Seven years ago I wrote this: "it's the world, not me", I concluded. This mirrors the conclusion at which the speaker arrives: "When your environment collapses, you collapse." The talk also recalls Stefan Molyneux's "do what you're going to do, but know why you're doing it": motives matter.

There were lots of interesting comments to the video, here are a couple-- bold emphasis is mine:

"Even older people have become this way. I am 63 and completely alienated from other people. They have no emotions or interests. They don't understand history. They seem like an alien race. My three dear cats keep me feeling life."


I too have written about this extensively. When I was young, old people had a quiet sort of wisdom about them, lots of personality, and many stories to share. When I talk to a sixty five year old today, it's the same as talking to a twenty year old. It calls to mind that old joke: They don't have sixty five years' of experience-- they have one year of experience, sixty five times over.

And:

"I am 65. I have witnessed what you have described. Here is my 'theory'... most children are not simply 'raised' by one parent, they are in fact, in the care of strangers almost from birth. There is no mother OR father.

Mom is working, if there is a dad, he is also working. Children may not consciously reason that Mommy would rather work than stay home, but at some point, they KNOW. How do you learn about love, if you are put in the care of strangers for 50 hours a week?

My granddaughter, at three, after she was placed in my care following 3 years at a daycare, (her mother is a Dr. of Psychology and works full time) burst into tears one day, so terribly sad and tiny, and asked 'Will I ever se Mrs. x again? I MISS her.' Mrs. x was her 'teacher' (that is the euphemism they use now for babysitters) at the daycare where she and her brother spent most of their days.
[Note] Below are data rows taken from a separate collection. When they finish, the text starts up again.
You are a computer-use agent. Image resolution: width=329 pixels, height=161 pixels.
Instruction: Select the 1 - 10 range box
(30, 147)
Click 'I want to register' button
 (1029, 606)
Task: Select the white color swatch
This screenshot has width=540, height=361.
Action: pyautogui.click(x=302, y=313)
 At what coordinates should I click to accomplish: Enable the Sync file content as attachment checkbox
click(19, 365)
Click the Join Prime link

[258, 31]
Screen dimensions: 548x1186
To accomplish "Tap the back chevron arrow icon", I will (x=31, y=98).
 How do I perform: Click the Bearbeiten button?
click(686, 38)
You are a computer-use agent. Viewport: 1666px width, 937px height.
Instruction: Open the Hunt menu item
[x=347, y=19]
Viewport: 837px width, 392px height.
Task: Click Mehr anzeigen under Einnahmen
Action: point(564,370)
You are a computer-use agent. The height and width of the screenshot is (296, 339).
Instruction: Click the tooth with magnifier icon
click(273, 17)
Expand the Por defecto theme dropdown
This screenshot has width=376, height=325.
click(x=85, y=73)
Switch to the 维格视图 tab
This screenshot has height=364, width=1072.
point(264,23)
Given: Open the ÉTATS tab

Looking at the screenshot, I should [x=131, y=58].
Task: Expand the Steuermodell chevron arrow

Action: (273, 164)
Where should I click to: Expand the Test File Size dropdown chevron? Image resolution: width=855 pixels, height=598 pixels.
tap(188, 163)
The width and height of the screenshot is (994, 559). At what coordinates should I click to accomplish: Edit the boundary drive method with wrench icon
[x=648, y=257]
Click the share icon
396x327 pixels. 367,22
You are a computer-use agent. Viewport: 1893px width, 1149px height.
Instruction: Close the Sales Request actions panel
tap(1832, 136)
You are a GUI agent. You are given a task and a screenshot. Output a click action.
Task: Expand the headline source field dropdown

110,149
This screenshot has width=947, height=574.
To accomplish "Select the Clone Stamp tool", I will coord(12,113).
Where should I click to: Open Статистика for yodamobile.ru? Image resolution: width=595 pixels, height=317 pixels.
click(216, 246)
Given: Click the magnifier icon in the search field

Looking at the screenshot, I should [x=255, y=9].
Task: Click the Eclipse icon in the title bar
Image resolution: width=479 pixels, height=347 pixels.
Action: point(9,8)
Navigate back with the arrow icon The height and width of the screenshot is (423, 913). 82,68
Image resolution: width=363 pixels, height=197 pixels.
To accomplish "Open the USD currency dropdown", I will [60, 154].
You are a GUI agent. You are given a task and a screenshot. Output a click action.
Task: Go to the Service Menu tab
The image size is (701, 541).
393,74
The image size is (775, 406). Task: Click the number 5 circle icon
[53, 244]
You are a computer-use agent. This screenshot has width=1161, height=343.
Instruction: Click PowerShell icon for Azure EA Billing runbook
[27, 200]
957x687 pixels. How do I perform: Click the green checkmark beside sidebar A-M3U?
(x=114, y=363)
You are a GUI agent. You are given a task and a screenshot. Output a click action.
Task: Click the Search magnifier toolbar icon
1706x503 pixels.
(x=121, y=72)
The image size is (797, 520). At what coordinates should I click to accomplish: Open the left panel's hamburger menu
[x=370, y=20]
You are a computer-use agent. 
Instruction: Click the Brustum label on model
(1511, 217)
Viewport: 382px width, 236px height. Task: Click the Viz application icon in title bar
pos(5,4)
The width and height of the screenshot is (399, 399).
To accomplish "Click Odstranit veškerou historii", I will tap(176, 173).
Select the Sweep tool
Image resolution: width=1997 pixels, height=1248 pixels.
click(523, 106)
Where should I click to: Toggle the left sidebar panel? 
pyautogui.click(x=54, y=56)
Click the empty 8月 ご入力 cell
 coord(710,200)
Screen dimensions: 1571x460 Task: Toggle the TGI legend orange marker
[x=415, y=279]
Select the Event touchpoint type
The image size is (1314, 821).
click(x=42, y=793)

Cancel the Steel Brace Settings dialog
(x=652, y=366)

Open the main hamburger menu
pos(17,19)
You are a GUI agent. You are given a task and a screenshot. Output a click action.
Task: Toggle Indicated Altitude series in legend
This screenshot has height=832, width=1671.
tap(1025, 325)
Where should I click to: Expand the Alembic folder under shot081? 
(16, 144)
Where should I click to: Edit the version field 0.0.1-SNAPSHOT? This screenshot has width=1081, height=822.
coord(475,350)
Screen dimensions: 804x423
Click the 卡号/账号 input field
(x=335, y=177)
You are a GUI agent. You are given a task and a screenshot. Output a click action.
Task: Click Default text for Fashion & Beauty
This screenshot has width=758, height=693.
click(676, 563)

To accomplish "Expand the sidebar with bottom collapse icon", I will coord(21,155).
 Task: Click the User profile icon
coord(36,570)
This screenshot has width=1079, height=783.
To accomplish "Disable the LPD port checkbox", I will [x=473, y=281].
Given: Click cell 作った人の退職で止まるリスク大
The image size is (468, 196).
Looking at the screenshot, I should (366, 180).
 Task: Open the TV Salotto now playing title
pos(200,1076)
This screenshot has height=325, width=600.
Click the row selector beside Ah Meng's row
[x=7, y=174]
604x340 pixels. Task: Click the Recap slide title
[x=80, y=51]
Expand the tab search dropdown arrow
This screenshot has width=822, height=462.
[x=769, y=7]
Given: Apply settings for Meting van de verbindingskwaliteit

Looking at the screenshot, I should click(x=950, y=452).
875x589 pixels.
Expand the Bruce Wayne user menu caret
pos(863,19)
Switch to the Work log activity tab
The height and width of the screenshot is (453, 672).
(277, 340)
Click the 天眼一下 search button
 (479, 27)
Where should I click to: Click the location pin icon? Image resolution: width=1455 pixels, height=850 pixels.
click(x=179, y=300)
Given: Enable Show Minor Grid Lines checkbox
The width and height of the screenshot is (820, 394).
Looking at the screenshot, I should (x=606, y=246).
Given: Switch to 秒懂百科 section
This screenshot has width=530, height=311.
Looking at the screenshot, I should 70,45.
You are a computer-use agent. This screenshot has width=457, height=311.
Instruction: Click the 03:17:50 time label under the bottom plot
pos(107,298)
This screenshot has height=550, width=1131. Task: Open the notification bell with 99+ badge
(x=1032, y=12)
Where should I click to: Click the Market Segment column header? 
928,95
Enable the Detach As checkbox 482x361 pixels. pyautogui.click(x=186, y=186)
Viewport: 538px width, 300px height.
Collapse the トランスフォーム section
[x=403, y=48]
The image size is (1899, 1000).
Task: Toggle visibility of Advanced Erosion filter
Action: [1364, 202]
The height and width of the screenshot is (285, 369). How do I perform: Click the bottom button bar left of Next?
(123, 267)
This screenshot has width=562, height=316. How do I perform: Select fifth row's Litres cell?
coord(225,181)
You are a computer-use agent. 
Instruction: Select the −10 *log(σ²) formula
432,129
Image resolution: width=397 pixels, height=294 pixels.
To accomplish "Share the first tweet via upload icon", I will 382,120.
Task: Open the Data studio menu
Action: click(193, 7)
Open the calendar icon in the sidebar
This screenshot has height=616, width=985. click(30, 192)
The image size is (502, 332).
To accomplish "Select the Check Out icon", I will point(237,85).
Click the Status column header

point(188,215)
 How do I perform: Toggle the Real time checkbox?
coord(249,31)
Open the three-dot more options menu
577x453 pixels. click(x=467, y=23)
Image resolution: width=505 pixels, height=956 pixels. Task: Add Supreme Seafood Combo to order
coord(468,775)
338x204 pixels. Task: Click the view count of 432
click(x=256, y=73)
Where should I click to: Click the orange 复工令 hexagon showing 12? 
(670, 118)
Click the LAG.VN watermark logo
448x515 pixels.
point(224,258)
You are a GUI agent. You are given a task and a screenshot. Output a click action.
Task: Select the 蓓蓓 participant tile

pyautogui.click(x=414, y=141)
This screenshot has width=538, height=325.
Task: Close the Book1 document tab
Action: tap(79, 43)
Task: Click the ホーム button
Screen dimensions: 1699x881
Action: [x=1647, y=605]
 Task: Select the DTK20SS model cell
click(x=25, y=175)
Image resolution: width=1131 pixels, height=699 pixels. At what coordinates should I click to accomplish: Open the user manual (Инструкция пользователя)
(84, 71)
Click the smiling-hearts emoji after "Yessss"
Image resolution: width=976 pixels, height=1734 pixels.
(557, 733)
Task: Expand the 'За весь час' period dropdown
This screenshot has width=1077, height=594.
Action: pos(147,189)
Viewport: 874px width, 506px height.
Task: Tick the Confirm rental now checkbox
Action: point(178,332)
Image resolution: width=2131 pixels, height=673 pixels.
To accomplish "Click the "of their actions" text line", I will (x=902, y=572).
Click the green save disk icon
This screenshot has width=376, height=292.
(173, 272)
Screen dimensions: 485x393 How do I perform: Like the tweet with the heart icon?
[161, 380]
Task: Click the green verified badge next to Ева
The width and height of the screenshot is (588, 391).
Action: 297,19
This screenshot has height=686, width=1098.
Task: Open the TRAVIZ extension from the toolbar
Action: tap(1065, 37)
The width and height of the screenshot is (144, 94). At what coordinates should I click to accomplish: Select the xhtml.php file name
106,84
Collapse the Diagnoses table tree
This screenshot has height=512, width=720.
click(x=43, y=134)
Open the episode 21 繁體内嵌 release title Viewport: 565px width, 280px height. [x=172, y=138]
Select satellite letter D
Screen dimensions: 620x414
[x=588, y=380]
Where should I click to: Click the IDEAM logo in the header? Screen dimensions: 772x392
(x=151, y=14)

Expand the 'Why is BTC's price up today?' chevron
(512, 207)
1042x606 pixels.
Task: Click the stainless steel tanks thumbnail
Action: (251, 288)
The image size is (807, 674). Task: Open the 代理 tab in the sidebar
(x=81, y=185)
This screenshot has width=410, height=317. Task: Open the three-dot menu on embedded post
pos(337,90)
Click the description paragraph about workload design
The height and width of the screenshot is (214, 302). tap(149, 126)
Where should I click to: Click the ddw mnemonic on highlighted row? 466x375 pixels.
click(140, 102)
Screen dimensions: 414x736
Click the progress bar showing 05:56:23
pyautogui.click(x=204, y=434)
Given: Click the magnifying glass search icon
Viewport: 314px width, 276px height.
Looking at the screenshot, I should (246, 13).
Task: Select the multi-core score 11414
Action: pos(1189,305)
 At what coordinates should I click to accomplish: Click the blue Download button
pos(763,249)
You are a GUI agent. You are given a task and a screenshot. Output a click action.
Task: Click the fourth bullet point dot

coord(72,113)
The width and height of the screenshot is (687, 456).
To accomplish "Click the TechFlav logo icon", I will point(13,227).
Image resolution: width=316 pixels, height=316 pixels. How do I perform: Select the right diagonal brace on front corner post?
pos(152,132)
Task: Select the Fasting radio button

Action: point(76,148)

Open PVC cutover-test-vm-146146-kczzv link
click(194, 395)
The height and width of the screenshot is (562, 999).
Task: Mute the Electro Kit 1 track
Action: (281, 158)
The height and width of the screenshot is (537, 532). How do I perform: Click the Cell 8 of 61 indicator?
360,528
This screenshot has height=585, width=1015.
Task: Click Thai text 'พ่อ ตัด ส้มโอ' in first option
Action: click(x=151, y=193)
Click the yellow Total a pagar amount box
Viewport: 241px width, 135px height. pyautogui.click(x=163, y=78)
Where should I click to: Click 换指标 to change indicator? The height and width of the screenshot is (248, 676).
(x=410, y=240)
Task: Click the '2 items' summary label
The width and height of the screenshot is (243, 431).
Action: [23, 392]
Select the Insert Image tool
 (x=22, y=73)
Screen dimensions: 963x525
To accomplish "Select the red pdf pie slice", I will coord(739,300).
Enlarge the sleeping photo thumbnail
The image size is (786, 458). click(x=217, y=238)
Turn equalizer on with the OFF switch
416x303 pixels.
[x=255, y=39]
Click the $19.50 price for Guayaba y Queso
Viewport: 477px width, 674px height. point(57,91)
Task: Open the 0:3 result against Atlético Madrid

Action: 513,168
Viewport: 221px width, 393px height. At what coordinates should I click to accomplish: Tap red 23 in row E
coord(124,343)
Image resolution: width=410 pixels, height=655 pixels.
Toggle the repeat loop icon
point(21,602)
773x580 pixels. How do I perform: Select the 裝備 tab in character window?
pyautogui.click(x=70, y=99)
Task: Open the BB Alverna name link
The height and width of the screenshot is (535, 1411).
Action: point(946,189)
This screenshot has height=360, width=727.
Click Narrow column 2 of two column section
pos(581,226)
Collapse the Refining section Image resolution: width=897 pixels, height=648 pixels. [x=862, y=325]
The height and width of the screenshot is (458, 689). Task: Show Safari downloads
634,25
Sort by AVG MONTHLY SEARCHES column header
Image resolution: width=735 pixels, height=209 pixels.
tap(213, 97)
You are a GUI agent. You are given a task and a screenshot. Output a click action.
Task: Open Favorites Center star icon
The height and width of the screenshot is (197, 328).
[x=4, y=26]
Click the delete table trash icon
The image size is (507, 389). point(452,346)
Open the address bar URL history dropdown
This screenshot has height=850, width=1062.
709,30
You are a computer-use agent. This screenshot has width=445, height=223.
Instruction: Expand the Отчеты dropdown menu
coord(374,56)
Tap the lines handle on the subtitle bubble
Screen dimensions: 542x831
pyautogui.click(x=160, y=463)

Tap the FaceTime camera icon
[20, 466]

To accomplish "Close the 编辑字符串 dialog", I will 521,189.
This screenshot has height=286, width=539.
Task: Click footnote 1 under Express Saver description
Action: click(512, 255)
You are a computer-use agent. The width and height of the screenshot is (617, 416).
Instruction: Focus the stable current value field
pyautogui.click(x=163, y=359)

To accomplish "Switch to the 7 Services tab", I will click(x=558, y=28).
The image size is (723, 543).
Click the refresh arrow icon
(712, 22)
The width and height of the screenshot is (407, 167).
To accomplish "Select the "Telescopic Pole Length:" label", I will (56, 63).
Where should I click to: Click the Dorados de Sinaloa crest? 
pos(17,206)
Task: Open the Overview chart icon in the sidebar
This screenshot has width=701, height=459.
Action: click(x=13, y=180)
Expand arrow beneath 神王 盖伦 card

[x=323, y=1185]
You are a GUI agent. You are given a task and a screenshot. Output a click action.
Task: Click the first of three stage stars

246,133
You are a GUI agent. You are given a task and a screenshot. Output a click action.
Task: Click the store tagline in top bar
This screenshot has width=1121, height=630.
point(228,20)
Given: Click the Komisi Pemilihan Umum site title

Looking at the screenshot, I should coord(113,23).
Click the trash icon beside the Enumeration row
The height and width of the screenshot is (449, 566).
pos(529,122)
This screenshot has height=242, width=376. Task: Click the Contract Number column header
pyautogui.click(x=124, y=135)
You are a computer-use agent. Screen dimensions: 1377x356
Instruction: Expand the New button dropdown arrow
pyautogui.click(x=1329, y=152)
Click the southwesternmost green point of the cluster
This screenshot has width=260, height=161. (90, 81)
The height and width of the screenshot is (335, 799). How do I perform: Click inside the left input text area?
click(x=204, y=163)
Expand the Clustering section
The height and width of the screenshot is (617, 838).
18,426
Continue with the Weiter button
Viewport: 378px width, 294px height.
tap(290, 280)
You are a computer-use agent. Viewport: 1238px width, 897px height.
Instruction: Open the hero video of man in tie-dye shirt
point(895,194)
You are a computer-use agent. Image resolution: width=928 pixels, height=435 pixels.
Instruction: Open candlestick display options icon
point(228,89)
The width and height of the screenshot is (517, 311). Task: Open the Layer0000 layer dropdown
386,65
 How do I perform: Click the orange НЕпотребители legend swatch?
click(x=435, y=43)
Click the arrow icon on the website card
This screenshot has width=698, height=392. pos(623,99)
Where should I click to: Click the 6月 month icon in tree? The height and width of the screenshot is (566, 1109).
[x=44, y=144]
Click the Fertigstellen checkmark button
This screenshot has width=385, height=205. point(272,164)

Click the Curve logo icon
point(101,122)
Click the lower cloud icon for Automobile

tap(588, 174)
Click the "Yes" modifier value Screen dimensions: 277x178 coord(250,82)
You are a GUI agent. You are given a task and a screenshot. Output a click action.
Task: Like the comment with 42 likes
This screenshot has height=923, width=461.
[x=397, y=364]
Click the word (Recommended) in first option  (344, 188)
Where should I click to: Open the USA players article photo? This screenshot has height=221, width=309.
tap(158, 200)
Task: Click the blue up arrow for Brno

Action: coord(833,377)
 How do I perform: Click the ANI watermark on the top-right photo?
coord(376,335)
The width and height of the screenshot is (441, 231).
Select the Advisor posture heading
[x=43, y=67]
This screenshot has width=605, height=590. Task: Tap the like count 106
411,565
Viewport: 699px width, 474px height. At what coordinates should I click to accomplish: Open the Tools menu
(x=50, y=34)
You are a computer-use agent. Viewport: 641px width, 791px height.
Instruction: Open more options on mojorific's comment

Mrs. X had been the one to hold her as an infant, to feed her and be present during her waking hours, 9 to 10 hours a day. Mommy and Daddy would take days off and leave the children at daycare. The children did not have 'personal time off'.

So these unwanted children go from daycare to preschool. They are institutionalized from 4 weeks on. Thrown in with others like themselves, in larger and larger 'educational' facilities, where they are prey for petty dictators (teachers) and a hierarchy that wants to turn them into perfect representations of their perverse ideologies.

I am sick from heartbreak as I look upon this Godless, dystopian landscape consisting of unloved children who’ve been taught to believe that they are gods."


Hearken back to the pair of aforelinked pictures. Almost everyone I know in the world today is pulling even further towards the latter picture, and away from the former. They are pulling in the exact opposite direction from where the world needs to go: towards centralized authority, towards coddled atomization. It's difficult to relate to people who have these instincts.